Plotkin, Steven S
University of British Columbia
Canada
Computation and theory to predict structures and mechanisms for protein misfolding in amyotrophic lateral sclerosis
CIHR
413,799
01/07/2015
5
As we age, we begin to face an onslaught of threats to our health that evolution has not protected us against. Many of these include degenerative diseases such as Alzheimer’s disease, Parkinson’s disease, and Lou Gehrig’s disease or ALS. It is up to us to design strategies for slowing, stopping, or reversing the progression of these currently incurable diseases. To do this involves understanding the causes of the disease, which are due fundamentally to proteins behaving badly. Here we will investigate the molecular origins of how proteins malfunction in ALS, a neurodegenerative disease, to elucidate at the atomic level what may be going wrong in the cell.

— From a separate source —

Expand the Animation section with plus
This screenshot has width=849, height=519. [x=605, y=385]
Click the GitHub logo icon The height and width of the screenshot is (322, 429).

Malfunction often involves proteins that have misfolded, and as a consequence have aggregated together. Misfolding may be exacerbated by oxidative damage to proteins, which generally occurs as a natural consequence of aging. Most cases of ALS strike sporadically, with no known hereditary link, with the likelihood increasing as we age. What goes wrong in the cell? We will focus on how oxidative damage may be a cause of sporadic ALS. We will investigate how oxidative damage may destabilize proteins and render them susceptible to misfolding. We have previously developed a computational method that is capable of predicting how long a patient will live once diagnosed with ALS, given they have an inherited form of the disease. We propose here to extend our computational method to the much more prevalent sporadic form of the disease, by investigating the role of oxidative damage in the aging brain. We have previously developed a novel computational method that allows misfolded protein to be specifically targeted. Developing and applying our methods to describe the mechanisms and consequences of protein misfolding in ALS will allow us to rationally predict critical protein targets that may stop the progression of this currently fatal, misfolding-related degenerative disease.